Anomali dan ketidakpekaan pemda tersebut, tidak boleh dibiarkan. Para legislatif harus aktif merespon bertindak atas nama rakyat dan media tidak boleh berhenti menyorot.
Rakyat tidak boleh dibiarkan berjuang sendiri tanpa kehadiran pemerintahnya.
Anggaran yang telah ditetapkan untuk membantu rakyat akibat dampak covod-19 harus segera direalisasikan di tengah masyarakat.

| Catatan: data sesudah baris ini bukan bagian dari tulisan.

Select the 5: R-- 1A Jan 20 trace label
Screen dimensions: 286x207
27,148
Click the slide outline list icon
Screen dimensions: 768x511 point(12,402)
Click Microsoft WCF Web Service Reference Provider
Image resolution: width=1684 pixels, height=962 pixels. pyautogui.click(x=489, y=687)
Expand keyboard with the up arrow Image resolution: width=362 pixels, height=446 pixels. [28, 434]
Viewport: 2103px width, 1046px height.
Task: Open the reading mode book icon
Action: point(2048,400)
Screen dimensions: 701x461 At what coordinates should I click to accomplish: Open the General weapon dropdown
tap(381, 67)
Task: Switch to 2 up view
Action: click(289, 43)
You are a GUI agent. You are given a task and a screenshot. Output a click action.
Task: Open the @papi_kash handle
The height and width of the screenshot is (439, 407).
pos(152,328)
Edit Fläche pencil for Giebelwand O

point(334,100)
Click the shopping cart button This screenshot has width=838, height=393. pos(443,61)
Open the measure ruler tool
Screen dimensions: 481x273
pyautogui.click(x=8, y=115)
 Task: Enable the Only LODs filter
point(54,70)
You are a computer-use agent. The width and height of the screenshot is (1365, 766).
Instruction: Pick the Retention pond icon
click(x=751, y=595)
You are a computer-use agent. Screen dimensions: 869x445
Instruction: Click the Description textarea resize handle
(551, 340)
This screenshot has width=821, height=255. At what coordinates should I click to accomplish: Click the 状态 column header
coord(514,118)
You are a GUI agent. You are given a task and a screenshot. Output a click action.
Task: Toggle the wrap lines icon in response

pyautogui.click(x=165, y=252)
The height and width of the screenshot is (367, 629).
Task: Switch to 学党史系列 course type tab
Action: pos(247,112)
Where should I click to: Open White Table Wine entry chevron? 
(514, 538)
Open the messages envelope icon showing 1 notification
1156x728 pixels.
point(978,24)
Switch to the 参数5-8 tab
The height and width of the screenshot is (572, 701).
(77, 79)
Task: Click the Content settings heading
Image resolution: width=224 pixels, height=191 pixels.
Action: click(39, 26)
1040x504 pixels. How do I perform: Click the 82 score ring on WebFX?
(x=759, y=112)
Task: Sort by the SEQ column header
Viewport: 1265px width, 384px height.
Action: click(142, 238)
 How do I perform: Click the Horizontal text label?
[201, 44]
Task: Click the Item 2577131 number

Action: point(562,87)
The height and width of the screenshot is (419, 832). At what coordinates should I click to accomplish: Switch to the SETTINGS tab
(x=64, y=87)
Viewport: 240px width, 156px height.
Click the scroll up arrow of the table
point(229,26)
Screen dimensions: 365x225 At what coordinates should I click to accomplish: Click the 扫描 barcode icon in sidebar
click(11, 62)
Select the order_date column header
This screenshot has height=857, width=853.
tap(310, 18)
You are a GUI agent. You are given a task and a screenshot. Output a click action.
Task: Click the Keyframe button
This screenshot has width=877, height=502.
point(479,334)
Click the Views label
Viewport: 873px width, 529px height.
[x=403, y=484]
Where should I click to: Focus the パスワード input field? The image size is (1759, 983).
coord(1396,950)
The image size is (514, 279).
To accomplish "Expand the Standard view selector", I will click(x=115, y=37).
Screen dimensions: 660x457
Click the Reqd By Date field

Hal itu sudah menjadi kewajiban pemerintah yang terpilih atas nama rakyat.
Sekaranglah saatnya pemerintah yang sedang berkuasa itu membuktikan bahwa mereka memang berkuasa untuk rakyat.
Di sejumlah daerah, usulan pembatasan skala besar-besar (PSBB) telah disetujui. Pertanyaannya, apakah pemda bersangkutan telah siap mengantisipasi segala kemungkinan yang bakal terjadi?
Paradigma PSBB haruslah dipahami dan dilaksanakan secara komprehensif dan terkoordinasi serta terkoneksi secara tuntas.
Jangan sampai yang ditonjolkan hanya persoalan aspek social dan physical distancing-nya saja secara tegas tanpa kompromi, sementara aspek kehidupan ekonomi masyarakat yang terdampak tidak menjadi prioritas.
Pengangguran bertambah. Kecemasan sosial meningkat. 5ementara kepercayaan masyarakat kepada pemerintahnya menurun.
Ini berbahaya, kalau dibiarkan berlarut. Sebab bisa menumbuhkan rasa frustasi sosial yang berujung pada kegaduhan sosial.
Saat ini, situasi psikologis masyarakat kita lagi sensitif emosional dan cendrung mengabaikan aspek rasionalitas secara proporsional.
Hoaks menyebar kemana-mana. Sementara kepemimpinan di level nasional hingga daerah, belum menunjukkan harapan bahwa melalui mereka, rakyat akan di bawah keluar sebagai pemenang.
Adakah situasi tersebut merupakan potret kualitas para pemimpin kita?
Jangan sampai mereka terpilih dan dipilih bukan karena kualitas dan komitmennya yang sebenarnya, tetapi karena faktor lainnya yang masih banyak terselubung kemunafikan sehingga ujung-ujungnya rakyatlah yang jadi korban.